The Kurdish region of northern Iraq now shares only 30 miles of borders with territory held by the Iraqi government in Baghdad, according to a recent report in Newsweek. Much of the rest of Iraqi Kurdistan’s borders--over 500 miles, in fact--are shared with lands currently controlled by Daesh. The fact that the Kurdistan Regional Government in northern Iraq is now almost completely severed from the central Iraqi government gives a physical dimension to a separation that already existed in almost every other way--politically, militarily, linguistically, culturally, religiously and ethnically.
Iraqi Kurdistan has been semi-autonomous for years, but recently the region has become even further divorced from Iraq’s Shia-led central government. In 2014, Baghdad slashed the Kurds’ share of federal revenues as punishment for the Kurds’ construction of an oil pipeline to Turkey. The Kurdish government in Erbil started independent oil exports to Turkey in June, and is now averaging earnings of $682 million a month.
In the fight against Daesh, Kurdish Peshmerga fighters have stepped in where the US-backed Iraqi army has failed. In the summer of 2014, after the Iraqi army retreated in the face of major Daesh advances in northern Iraq, Peshmerga battalions successfully captured the city of Kirkuk, saving it from succumbing to the extremist group.
Peshmerga forces also recaptured the small city of Sinjar from Daesh in November. That victory was important because Sinjar sits on the key Daesh supply route from Raqqa to Mosul, which the Peshmerga disrupted when they seized Sinjar.
All told, the Kurdish Peshmerga have captured 8,000 square miles of territory from Daesh in the past two years.
As a result of these victories, calls for Kurdish independence have grown ever louder. Last month, Iraqi Kurdish leader Masoud Barzani called for a referendum on independence. “The time has come,” Barzani said at the time. “We can’t remain hostages to an unknown future.” A recent Economist headline proclaimed: “Iraq’s Kurds Are Independent In All But Name.” US Republican presidential candidates like Ted Cruz and Rand Paul have called for greater autonomy for Kurds in Iraq, who number about five million. (If you add Kurdish populations in Syria, Iran and Turkey, the Kurds number about 30 million, making them the largest ethnic group in the world without self-determination.)
So if Iraqi Kurdistan is already its own state, why don’t we officially recognize it as such? For one thing, there are powerful people opposed to Kurdish independence--including Syria, Iran, Turkey and (perhaps most significantly) the United States, which seems to fear that a Kurdish breakaway in Iraq would further destabilize the Middle East. The White House said in July that President Obama “is committed to the united, federal, and democratic Iraq that is defined in the Iraqi constitution” and will “continue to support efforts...to unify the country.”

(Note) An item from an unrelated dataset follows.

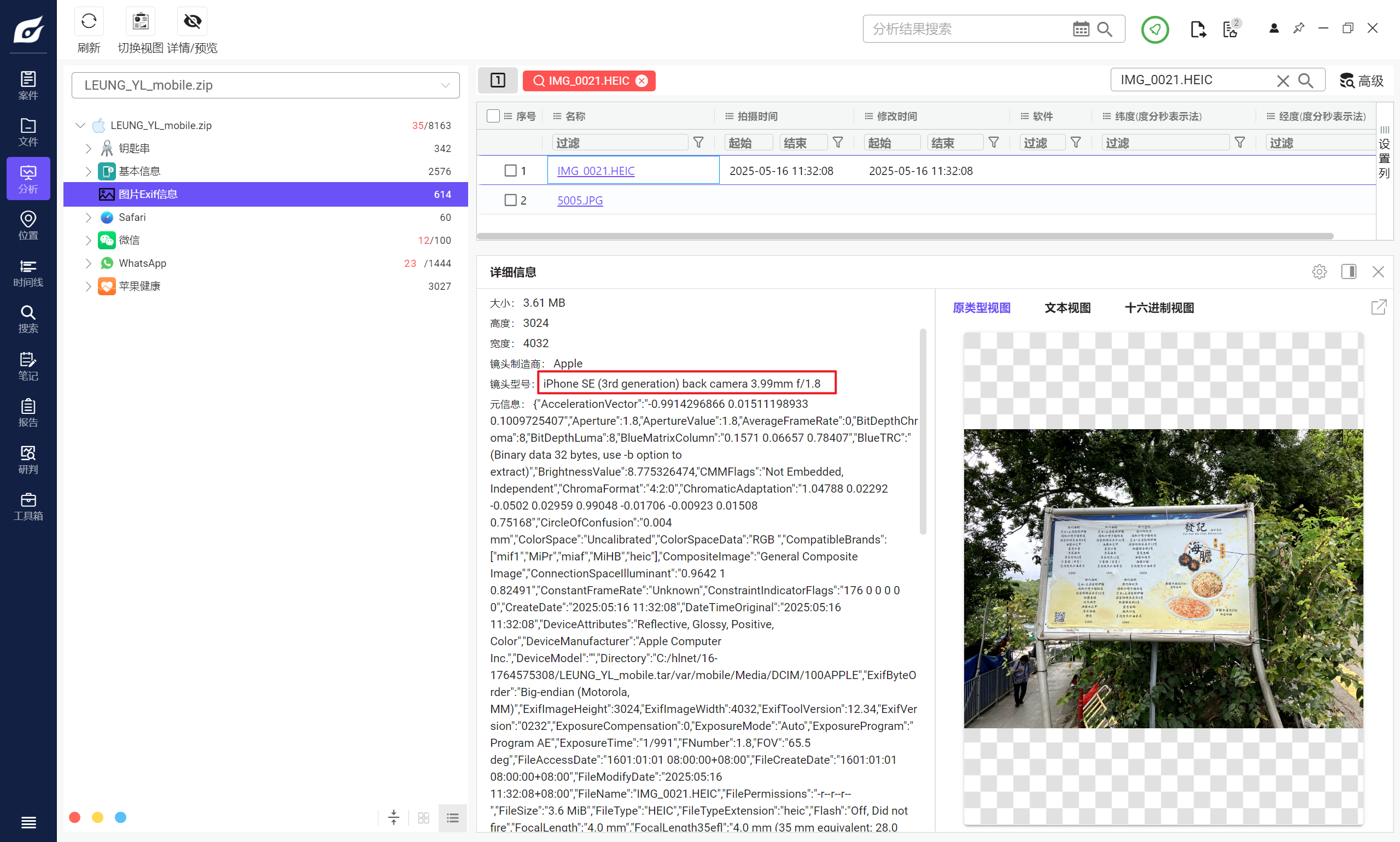Screen dimensions: 1400x842
Task: Toggle the select-all checkbox in the table header
Action: click(493, 116)
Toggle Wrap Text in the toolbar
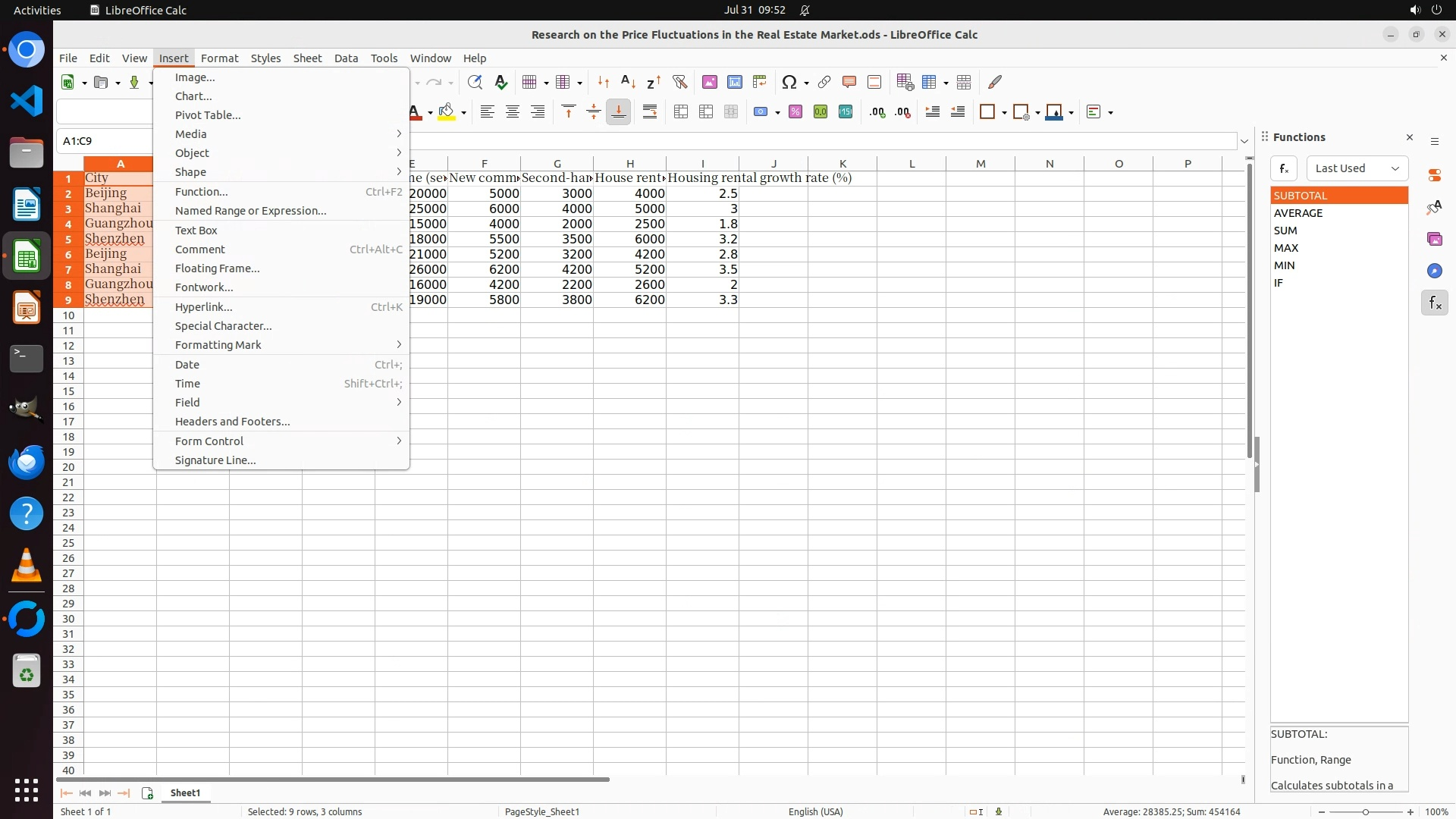 click(649, 112)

The benefits to Kurdish independence could be big not just for Kurds but for the rest of us: the region is a beacon of stability in the otherwise volatile Middle East, and granting it sovereignty would allow the US and other world powers to supply it directly with weapons which can be used in the fight against Daesh--something that isn’t possible as long as Kurdistan is not an official country.
Yet without the support of the US or Kurdistan’s neighbors, it seems Kurdish dreams of sovereignty will continue to remain unfulfilled. As the battle to fell the black flags of Daesh becomes more intractable--as the Iraq we once knew descends deeper into chaos--one finds oneself wondering why.